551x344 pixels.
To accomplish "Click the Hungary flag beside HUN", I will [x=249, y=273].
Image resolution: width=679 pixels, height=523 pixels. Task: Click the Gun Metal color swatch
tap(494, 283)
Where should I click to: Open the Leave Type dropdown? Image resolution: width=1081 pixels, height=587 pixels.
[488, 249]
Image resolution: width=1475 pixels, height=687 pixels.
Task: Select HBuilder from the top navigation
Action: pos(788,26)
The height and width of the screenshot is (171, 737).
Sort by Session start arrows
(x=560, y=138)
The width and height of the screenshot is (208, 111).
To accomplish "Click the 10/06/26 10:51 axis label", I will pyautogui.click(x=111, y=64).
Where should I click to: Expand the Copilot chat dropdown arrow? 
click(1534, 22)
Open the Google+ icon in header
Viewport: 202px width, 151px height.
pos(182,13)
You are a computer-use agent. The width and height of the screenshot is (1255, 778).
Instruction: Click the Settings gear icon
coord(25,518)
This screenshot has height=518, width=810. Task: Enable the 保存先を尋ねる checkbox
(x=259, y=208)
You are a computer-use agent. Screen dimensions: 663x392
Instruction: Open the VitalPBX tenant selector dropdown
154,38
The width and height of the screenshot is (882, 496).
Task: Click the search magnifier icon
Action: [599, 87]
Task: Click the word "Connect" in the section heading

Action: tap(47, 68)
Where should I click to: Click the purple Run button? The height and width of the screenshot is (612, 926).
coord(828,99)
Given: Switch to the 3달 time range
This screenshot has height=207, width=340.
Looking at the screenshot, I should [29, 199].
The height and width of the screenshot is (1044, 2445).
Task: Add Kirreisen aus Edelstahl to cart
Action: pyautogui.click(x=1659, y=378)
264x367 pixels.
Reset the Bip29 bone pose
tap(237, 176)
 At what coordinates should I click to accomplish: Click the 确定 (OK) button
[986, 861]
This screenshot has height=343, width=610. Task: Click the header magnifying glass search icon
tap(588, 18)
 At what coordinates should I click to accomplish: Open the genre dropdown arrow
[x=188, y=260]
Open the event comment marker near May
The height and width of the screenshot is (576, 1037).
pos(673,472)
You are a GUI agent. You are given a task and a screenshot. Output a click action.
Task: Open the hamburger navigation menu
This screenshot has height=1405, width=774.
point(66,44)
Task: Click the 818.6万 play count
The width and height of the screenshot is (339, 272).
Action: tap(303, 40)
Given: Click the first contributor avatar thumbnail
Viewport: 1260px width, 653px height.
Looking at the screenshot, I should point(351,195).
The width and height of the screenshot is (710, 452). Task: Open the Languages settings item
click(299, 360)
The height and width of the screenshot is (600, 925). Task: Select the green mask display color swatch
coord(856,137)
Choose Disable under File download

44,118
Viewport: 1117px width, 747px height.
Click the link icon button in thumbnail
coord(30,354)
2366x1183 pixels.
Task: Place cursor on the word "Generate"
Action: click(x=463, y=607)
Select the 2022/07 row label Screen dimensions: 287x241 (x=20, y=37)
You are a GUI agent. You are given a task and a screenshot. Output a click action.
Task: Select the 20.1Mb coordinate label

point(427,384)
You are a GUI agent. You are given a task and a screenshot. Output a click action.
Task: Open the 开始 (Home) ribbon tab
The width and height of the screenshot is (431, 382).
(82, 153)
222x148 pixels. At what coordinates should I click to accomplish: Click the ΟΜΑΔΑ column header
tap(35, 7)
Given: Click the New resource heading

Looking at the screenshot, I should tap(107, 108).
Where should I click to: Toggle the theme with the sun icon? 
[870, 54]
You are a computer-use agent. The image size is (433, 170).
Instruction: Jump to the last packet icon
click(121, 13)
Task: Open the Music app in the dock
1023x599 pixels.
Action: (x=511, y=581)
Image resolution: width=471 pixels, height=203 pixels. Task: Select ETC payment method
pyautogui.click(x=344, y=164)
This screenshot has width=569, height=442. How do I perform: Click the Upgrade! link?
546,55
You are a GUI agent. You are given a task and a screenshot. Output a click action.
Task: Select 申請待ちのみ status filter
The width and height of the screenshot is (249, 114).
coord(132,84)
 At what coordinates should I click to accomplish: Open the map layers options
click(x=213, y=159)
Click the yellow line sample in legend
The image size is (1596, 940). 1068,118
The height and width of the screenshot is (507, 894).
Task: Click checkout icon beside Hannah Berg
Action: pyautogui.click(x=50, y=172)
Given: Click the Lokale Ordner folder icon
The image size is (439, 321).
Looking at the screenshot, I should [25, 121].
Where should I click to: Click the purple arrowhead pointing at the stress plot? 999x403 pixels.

**Условие задания:** Превратите приведённые выше строки в нумерованный список, пропустив пустые строки.

**Ответ к заданию:**
1. 551x344 pixels.
2. To accomplish "Click the Hungary flag beside HUN", I will [x=249, y=273].
3. Image resolution: width=679 pixels, height=523 pixels. Task: Click the Gun Metal color swatch
4. tap(494, 283)
5. Where should I click to: Open the Leave Type dropdown? Image resolution: width=1081 pixels, height=587 pixels.
6. [488, 249]
7. Image resolution: width=1475 pixels, height=687 pixels.
8. Task: Select HBuilder from the top navigation
9. Action: pos(788,26)
10. The height and width of the screenshot is (171, 737).
11. Sort by Session start arrows
12. (x=560, y=138)
13. The width and height of the screenshot is (208, 111).
14. To accomplish "Click the 10/06/26 10:51 axis label", I will pyautogui.click(x=111, y=64).
15. Where should I click to: Expand the Copilot chat dropdown arrow? 
16. click(1534, 22)
17. Open the Google+ icon in header
18. Viewport: 202px width, 151px height.
19. pos(182,13)
20. You are a computer-use agent. The width and height of the screenshot is (1255, 778).
21. Instruction: Click the Settings gear icon
22. coord(25,518)
23. This screenshot has height=518, width=810. Task: Enable the 保存先を尋ねる checkbox
24. (x=259, y=208)
25. You are a computer-use agent. Screen dimensions: 663x392
26. Instruction: Open the VitalPBX tenant selector dropdown
27. 154,38
28. The width and height of the screenshot is (882, 496).
29. Task: Click the search magnifier icon
30. Action: [599, 87]
31. Task: Click the word "Connect" in the section heading
32. Action: tap(47, 68)
33. Where should I click to: Click the purple Run button? The height and width of the screenshot is (612, 926).
34. coord(828,99)
35. Given: Switch to the 3달 time range
36. This screenshot has height=207, width=340.
37. Looking at the screenshot, I should [29, 199].
38. The height and width of the screenshot is (1044, 2445).
39. Task: Add Kirreisen aus Edelstahl to cart
40. Action: pyautogui.click(x=1659, y=378)
41. 264x367 pixels.
42. Reset the Bip29 bone pose
43. tap(237, 176)
44.  At what coordinates should I click to accomplish: Click the 确定 (OK) button
45. [986, 861]
46. This screenshot has height=343, width=610. Task: Click the header magnifying glass search icon
47. tap(588, 18)
48.  At what coordinates should I click to accomplish: Open the genre dropdown arrow
49. [x=188, y=260]
50. Open the event comment marker near May
51. The height and width of the screenshot is (576, 1037).
52. pos(673,472)
53. You are a GUI agent. You are given a task and a screenshot. Output a click action.
54. Task: Open the hamburger navigation menu
55. This screenshot has height=1405, width=774.
56. point(66,44)
57. Task: Click the 818.6万 play count
58. The width and height of the screenshot is (339, 272).
59. Action: tap(303, 40)
60. Given: Click the first contributor avatar thumbnail
61. Viewport: 1260px width, 653px height.
62. Looking at the screenshot, I should point(351,195).
63. The width and height of the screenshot is (710, 452). Task: Open the Languages settings item
64. click(299, 360)
65. The height and width of the screenshot is (600, 925). Task: Select the green mask display color swatch
66. coord(856,137)
67. Choose Disable under File download
68. 44,118
69. Viewport: 1117px width, 747px height.
70. Click the link icon button in thumbnail
71. coord(30,354)
72. 2366x1183 pixels.
73. Task: Place cursor on the word "Generate"
74. Action: click(x=463, y=607)
75. Select the 2022/07 row label Screen dimensions: 287x241 (x=20, y=37)
76. You are a GUI agent. You are given a task and a screenshot. Output a click action.
77. Task: Select the 20.1Mb coordinate label
78. point(427,384)
79. You are a GUI agent. You are given a task and a screenshot. Output a click action.
80. Task: Open the 开始 (Home) ribbon tab
81. The width and height of the screenshot is (431, 382).
82. (82, 153)
83. 222x148 pixels. At what coordinates should I click to accomplish: Click the ΟΜΑΔΑ column header
84. tap(35, 7)
85. Given: Click the New resource heading
86. Looking at the screenshot, I should tap(107, 108).
87. Where should I click to: Toggle the theme with the sun icon? 
88. [870, 54]
89. You are a computer-use agent. The image size is (433, 170).
90. Instruction: Jump to the last packet icon
91. click(121, 13)
92. Task: Open the Music app in the dock
93. 1023x599 pixels.
94. Action: (x=511, y=581)
95. Image resolution: width=471 pixels, height=203 pixels. Task: Select ETC payment method
96. pyautogui.click(x=344, y=164)
97. This screenshot has width=569, height=442. How do I perform: Click the Upgrade! link?
98. 546,55
99. You are a GUI agent. You are given a task and a screenshot. Output a click action.
100. Task: Select 申請待ちのみ status filter
101. The width and height of the screenshot is (249, 114).
102. coord(132,84)
103.  At what coordinates should I click to accomplish: Open the map layers options
104. click(x=213, y=159)
105. Click the yellow line sample in legend
106. The image size is (1596, 940). 1068,118
107. The height and width of the screenshot is (507, 894).
108. Task: Click checkout icon beside Hannah Berg
109. Action: pyautogui.click(x=50, y=172)
110. Given: Click the Lokale Ordner folder icon
111. The image size is (439, 321).
112. Looking at the screenshot, I should [25, 121].
113. Where should I click to: Click the purple arrowhead pointing at the stress plot? 999x403 pixels.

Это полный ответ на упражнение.